Als erstes würde ich auch mal verschiedene Kanäle testen.
Falls du dann immer noch einen neuen Router brauchst, solltest du darauf achten, dass er auch in 5GHz senden kann, damit gehst du der verstopften 2.4GHz Frequenz aus dem Weg. Bringt aber nur etwas, wenn der Rechner auch im 5GHz Band senden und empfangen kann. Ansonsten dürfte es keine grosse Rolle spielen, was du dir für ein Gerät holst.


----------



## Amiga500 (3. August 2011)

ne hat nichts mit den kanälen zutuen ,das ganze mit den verbindungsprobleme tritt ja auch im lan  auf ....


----------



## Herbboy (3. August 2011)

Du könntest vlt. auch noch mal Standartwerte laden und nach nem Firmwareupdate schauen.

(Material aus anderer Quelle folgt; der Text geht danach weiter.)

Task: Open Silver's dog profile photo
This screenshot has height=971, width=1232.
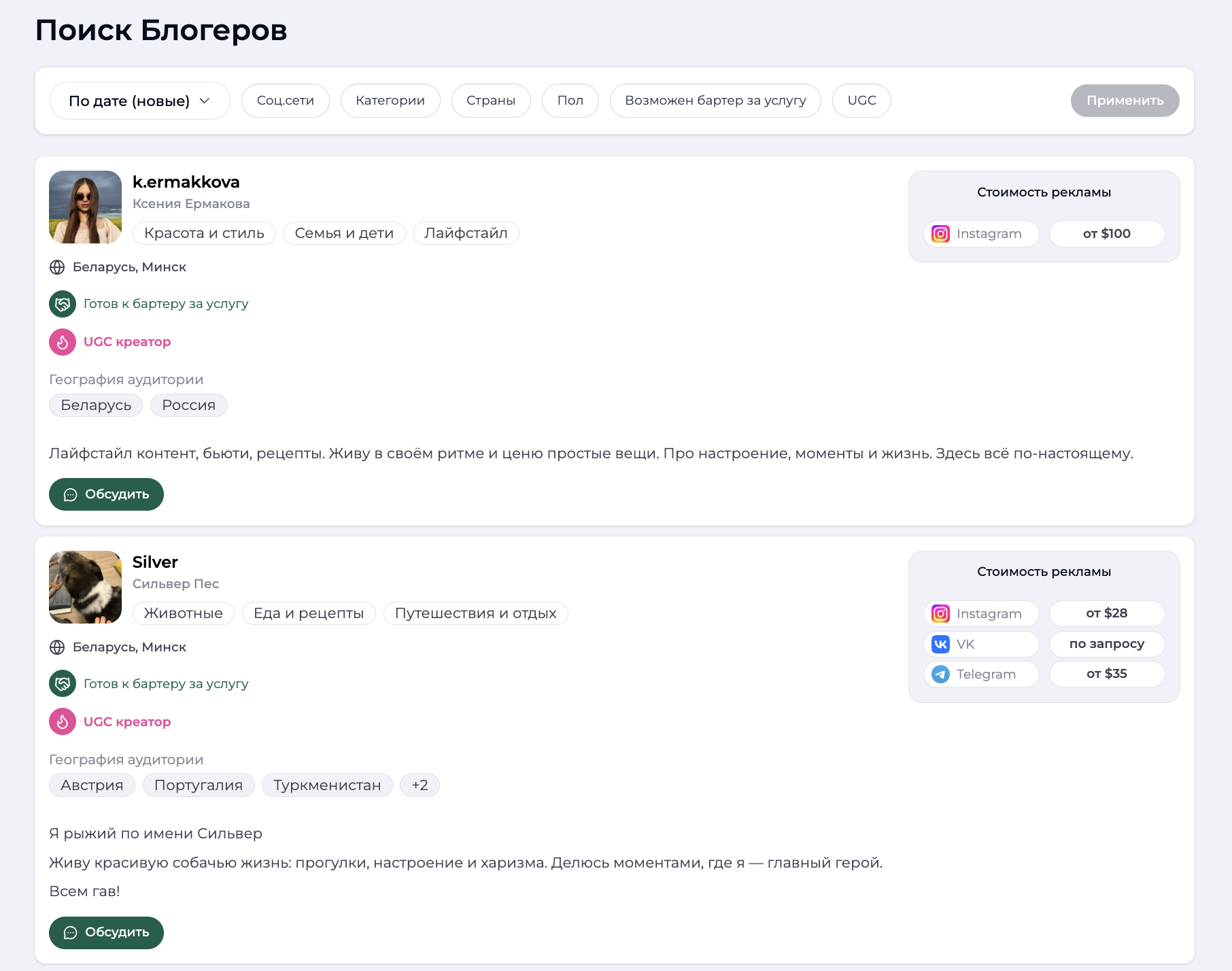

Ansonsten ist der Netgear für den preis sicher o.k. - wenn Du aber was über 40€ nehmen würdest, könntest Du das kostenfrei wieder zurücksenden, falls es doch nix taugt. Zb den hier TP-Link TL-WR1043ND 300Mbps Ultimate Wireless Netzwerk: Amazon.de: Computer & Zubehör  der hat auch GBit-LAN


----------



## Amiga500 (3. August 2011)

ist definitiv der router   habe ihn abgehangen, und nur über modem gezockt , funzt wunderbar...mit router....verbindungsabbrüche  
naja kommt ein neuer rein, also der netgear wirds wohl sein, ihr sagt ja das er wohl mindestens genauso gut läuft wie mein alter netgear ..... oh man und wieder 30 euro raushauen müßen


----------



## Herbboy (3. August 2011)

Naja, über 3-4 Jahre gesehen ist das wiederum sehr wenig... wohnst Du allein? Ansonsten könntest Du ja auch Deine Eltern um Unterstützung bitten.


Ob der netgear wirklich genausogut läuft, ist aber schwer zu sagen. Wo wohnst Du denn? Vtl gibt es ja auch da einen Atelco oder kmelektronik oder so, wo man nen Router kaufen und ggf einfach wieder zurückgeben kann?


----------